*ACTIVITY:*
Please count the lines of the listing below in which "computer" occurs, and reply with the number only.

*** DATA RECORDS Section Begins ***

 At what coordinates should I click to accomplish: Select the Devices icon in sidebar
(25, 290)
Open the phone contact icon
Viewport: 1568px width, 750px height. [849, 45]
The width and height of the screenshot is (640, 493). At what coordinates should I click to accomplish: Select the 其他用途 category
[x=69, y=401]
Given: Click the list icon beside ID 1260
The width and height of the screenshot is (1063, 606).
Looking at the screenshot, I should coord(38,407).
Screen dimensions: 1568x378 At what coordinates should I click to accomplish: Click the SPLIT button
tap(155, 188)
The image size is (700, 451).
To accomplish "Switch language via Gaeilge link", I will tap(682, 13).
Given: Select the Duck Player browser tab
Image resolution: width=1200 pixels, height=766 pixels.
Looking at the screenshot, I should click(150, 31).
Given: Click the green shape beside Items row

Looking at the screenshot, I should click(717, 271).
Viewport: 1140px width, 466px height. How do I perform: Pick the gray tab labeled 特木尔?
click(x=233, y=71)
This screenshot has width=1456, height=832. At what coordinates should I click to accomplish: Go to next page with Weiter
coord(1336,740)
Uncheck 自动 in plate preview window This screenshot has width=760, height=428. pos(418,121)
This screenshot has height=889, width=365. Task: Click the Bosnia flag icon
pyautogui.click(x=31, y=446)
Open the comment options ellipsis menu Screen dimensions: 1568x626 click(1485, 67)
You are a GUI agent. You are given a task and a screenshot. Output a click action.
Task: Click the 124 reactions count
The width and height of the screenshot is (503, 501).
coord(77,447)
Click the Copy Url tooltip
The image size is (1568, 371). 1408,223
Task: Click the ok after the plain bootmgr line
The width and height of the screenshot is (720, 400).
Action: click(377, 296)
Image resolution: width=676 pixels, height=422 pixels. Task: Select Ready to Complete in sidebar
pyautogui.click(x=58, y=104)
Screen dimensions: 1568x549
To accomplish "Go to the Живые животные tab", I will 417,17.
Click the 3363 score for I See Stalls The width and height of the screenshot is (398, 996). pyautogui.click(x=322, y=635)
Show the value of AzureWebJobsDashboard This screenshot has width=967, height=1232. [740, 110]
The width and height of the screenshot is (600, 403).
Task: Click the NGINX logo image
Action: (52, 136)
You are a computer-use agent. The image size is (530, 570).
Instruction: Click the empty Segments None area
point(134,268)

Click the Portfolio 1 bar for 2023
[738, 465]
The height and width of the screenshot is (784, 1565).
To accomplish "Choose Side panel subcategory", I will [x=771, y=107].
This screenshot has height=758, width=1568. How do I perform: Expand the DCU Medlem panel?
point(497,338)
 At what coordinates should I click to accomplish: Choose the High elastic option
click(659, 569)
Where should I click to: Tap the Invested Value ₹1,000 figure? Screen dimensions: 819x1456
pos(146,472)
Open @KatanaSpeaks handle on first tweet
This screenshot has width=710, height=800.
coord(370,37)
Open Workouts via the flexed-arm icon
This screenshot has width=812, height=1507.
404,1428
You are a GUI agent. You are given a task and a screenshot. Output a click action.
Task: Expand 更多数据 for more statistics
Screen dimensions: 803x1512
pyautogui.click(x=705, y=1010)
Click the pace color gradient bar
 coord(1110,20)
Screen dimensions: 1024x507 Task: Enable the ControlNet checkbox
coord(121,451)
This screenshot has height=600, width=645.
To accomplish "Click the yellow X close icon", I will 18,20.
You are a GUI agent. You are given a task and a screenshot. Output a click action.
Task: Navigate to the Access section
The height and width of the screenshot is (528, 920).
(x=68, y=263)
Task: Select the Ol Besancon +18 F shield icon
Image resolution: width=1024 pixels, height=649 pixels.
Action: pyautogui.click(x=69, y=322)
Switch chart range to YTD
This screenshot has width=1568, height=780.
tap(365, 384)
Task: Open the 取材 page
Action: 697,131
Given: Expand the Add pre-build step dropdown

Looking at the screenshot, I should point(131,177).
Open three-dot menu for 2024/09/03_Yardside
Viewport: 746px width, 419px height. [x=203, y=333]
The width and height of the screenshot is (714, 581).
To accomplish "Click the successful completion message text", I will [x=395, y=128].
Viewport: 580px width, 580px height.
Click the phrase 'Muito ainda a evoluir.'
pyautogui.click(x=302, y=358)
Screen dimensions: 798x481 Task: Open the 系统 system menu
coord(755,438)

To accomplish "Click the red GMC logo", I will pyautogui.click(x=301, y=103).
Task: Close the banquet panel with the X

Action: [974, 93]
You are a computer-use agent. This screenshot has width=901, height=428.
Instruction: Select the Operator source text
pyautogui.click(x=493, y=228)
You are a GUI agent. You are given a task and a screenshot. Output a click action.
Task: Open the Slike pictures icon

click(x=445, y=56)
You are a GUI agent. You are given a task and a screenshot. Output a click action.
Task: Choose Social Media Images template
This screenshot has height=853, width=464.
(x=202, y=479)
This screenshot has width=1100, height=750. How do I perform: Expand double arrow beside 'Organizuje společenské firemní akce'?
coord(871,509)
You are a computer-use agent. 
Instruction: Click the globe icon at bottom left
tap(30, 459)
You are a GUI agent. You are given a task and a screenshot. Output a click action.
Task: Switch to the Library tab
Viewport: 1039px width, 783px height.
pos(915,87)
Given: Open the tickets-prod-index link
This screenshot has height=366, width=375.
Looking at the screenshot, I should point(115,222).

*** DATA RECORDS Section Ends ***

*SOLVED PROBLEM:*
3